For David Platillero, this mantra was one he carried through a season he never saw coming.
In 2016, David was T-boned by a car while riding home from class on his bike. Upon waking up in the hospital, David learned that his spinal cord had been severely injured and was told he would never walk on his own again.
“I thought, ‘My life is done,’” he says.
That day, Kristi learned about David’s accident through a mutual friend of theirs. Moved by the optimism she heard he was taking into surgery, Kristi decided to write David a letter.
“I remember getting this one [letter] from a special someone…and thinking, ‘Wait, this is profoundly encouraging,’” David says.
For the time being, that would be David and Kristi’s only interaction.
But not for long.
Four months after the accident, David was invited to a music awards show in L.A. Remembering Kristi’s letter and knowing she lived in California, David reached out and asked if they could catch up.

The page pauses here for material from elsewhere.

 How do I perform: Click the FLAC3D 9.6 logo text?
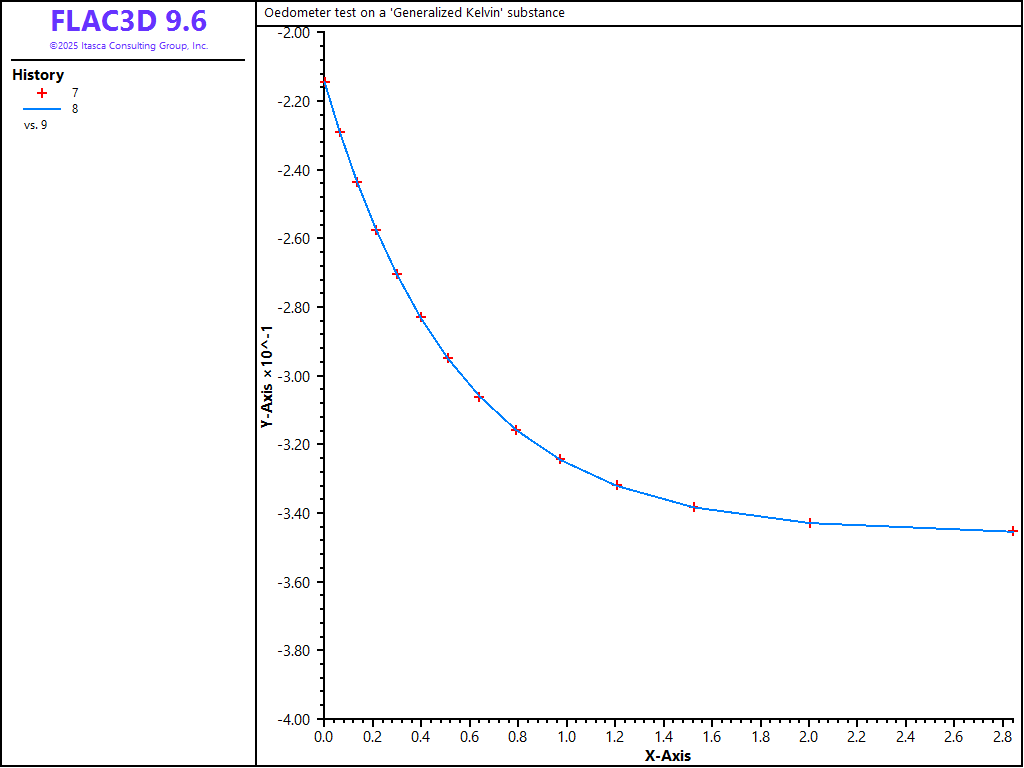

They “caught up like old friends,” but that friendship quickly turned into a long-distance dating relationship that lasted for seven months before David proposed.
Soon after getting engaged, David and Kristi looked into a WinShape Marriage retreat. David’s sister has gone before, and they learned there was a retreat opportunity for engaged and newlywed couples – Prepare to Last.
The two decided to go. David remembers, “We left thinking, ‘There are people who don’t do that and get married?’”
For Kristi, one of the most powerful moments came when their teacher shared, “God never promised us that we’re going to be loved on this earth. But His command to us is to love one another, to love everyone else.”
When you put all of your expectations around love on the other person, you’re bound to let each other down, Kristi shares. But if your goal every day to is to figure out how to love the other person, your marriage is set up for success.
“After Prepare to Last, I felt a lot more confident and at peace knowing that God created [marriage], and it’s meant to work,” Kristi says.
David agrees, “It’s been really cool to grow and solidify the foundation that we have, just because it will prepare us to last.”
For David, clinging to that foundation has been critical as he has navigated a life that looks very different from what he envisioned before his accident.
As a musician, David feared music was also going to be out of the picture. But, as with the Kristi, God showed up in ways David couldn’t have imagined.
David went on to audition for American Idol, performing and sharing his story in a way that made him “feel more purpose in music than [he] had before the accident.”
While David’s story has touched thousands, Kristi feels the impact of it daily.
“When I find myself wanting to complain, I just think about David and what he went through and how he chose not to be a victim,” she says.
In the midst of everyday adjustments that come with any marriage, David says he and Kristi feel empowered to tackle life together because of the encouragement they received both at WinShape and through their community.
While his journey looks very different from what he had planned for his life, David knows now that “when you choose the ways of God, beautiful things can happen…broken things can be redeemed.”